Figure 9.

Large Na and Na/K pump currents cause cytoplasmic Na concentration changes with a τ of ∼20 s. (A) A high veratridine concentration (25 µM) activates continuous Na currents of ∼1 nA. The Na-activated currents decay by 22% with an mean τof 28 s. Reverse currents activated upon Na removal decay with a τ of ∼15 s. The mean τ and the access resistance give a mixing volume of 10.5 pL, and the magnitudes of decaying currents in relation to peak current (0.2) indicate that Na accumulated by 24 mM. As indicted in the cartoon, calculations from Eq. 26 give a steady-state cytoplasmic Na concentration of 17 mM. The reversal potential of the veratridine-activated current indicates a steady-state cytoplasmic Na concentration of 21 mM, ∼40% greater than predicted by the simple model. (B) Using 60 mM cytoplasmic Na, Na/K pump currents decay in two distinct phases, a fast phase with a τ of ∼1 s and a slow phase with a τ of ∼17s.
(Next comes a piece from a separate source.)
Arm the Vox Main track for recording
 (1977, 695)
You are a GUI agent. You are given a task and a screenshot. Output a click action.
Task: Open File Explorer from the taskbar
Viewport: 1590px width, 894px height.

The veratridine-activated outward Na current is decreased by ∼40% immediately after deactivation of pump current, and it recovers with a τ of 23 s. These results project to a Na depletion of 24 mM and a mixing volume of 11.0 pL. Using the same protocol as in B, Fig. S4 describes very similar results using current–voltage relations to define the cytoplasmic Na accumulation.